_WHAT IS NEEDED_: Run through the data and copy out every line that mentions the word "agent".

_SUPPLIED RECORDS_:
○ ○ ○ ○ ○ ○ ○

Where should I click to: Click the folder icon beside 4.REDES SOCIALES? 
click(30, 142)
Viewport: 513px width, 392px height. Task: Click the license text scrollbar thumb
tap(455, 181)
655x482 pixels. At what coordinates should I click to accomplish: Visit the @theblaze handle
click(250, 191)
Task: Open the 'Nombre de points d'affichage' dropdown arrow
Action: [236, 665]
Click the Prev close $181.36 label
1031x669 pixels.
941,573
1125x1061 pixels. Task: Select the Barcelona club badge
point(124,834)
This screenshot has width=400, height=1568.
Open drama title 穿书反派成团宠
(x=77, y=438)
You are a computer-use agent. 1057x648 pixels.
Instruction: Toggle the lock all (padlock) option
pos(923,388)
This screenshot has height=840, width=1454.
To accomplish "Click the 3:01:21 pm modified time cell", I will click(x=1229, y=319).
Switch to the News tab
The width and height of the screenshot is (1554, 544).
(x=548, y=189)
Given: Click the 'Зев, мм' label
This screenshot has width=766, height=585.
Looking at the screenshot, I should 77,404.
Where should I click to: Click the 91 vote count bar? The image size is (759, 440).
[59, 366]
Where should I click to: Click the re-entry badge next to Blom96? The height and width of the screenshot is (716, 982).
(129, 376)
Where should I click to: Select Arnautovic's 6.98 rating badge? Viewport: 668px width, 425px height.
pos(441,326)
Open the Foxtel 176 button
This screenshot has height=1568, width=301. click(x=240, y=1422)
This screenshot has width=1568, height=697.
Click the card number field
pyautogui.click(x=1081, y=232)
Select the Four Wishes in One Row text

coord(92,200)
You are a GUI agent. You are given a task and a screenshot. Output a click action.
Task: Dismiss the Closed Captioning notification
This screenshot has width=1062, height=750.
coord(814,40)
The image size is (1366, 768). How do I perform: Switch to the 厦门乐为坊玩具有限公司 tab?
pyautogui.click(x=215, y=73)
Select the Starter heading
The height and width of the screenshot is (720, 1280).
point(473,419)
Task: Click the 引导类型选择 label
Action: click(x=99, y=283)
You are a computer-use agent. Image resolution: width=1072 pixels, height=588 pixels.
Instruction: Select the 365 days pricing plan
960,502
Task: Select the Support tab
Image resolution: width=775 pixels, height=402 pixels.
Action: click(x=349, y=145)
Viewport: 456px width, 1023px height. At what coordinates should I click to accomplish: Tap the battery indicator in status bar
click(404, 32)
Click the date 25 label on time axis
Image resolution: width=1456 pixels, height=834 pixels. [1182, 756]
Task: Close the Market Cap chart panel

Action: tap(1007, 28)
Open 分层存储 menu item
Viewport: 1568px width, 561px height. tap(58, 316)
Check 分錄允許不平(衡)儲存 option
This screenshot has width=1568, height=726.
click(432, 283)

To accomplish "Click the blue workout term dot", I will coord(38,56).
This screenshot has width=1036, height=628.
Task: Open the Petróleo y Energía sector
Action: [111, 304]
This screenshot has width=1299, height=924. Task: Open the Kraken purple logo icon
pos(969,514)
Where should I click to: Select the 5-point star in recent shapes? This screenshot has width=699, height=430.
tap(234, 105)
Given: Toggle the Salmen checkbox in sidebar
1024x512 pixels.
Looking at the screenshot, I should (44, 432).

○ ○ ○ ○ ○ ○ ○

_RESPONSE BELOW_:
You are a computer-use agent. 1057x648 pixels.
You are a GUI agent. You are given a task and a screenshot. Output a click action.
You are a computer-use agent. Image resolution: width=1072 pixels, height=588 pixels.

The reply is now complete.